Some of the discussions also resulted in me writing down the strategy for GEGL integration in MyPaint and the related ideas/plans for how to improve the performance of the MyPaint brush engine.

Now we just need to implement all the stuff… Contributions welcomed!

 

Performance

Since Piksel, with a long history in generative performance arts, was the hosting organization it was not surprising a project in that area materialized.

A workshop session hosted by media artist Brendan Howell called Demonstrating the Unexpected came up with the idea of the Piksels & Lines Orchestra (PLO): think of the collaborative use of our traditional libre graphics software as an orchestra. The applications, from MyPaint to Scribus, are instruments; the people using them players; a performance the use of these instruments. Can we create an experience for an audience based on this framework? How would it sound? How would it look?

Architecture diagram - no need for them to be dull looking.

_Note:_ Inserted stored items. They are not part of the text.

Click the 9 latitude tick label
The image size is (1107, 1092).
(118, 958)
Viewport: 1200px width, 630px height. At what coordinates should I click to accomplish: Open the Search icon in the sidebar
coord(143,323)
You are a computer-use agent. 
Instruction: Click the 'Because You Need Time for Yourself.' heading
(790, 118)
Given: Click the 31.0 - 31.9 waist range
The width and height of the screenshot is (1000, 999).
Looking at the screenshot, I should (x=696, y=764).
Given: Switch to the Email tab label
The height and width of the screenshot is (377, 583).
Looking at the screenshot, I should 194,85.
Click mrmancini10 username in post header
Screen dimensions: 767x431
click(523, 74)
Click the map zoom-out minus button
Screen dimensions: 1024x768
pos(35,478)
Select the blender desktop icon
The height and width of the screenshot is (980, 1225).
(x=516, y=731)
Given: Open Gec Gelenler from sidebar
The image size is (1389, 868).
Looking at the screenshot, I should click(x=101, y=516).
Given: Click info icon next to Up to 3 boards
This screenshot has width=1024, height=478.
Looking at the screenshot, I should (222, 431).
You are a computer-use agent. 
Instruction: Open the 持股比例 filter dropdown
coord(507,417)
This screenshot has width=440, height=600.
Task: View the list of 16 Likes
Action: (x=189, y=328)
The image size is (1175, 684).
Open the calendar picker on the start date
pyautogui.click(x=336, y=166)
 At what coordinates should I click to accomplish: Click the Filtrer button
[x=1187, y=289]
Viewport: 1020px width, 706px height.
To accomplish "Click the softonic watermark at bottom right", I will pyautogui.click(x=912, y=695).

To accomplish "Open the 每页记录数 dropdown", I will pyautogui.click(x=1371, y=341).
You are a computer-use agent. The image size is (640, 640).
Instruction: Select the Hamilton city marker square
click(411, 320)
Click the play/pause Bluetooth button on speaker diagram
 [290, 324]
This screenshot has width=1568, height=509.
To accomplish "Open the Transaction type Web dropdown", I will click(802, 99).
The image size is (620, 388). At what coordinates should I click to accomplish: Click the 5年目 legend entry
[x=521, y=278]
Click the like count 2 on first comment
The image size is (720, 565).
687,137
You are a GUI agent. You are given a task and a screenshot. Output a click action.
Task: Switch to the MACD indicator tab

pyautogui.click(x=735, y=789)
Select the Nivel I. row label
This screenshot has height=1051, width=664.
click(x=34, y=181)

Having plenty of code-crafting people available, the next afternoon it was decided to spend a couple of hours realizing a prototype. The LGRU blog has the details. We recorded video of our initial performances with this prototype as well, but that has sadly not made it online yet…

 

Thanks!

Thanks a lot to Piksel and LGRU for sponsoring my attendance, and the EU Culture Programme and Bergen municipality for funding activities that support libre graphics and free culture!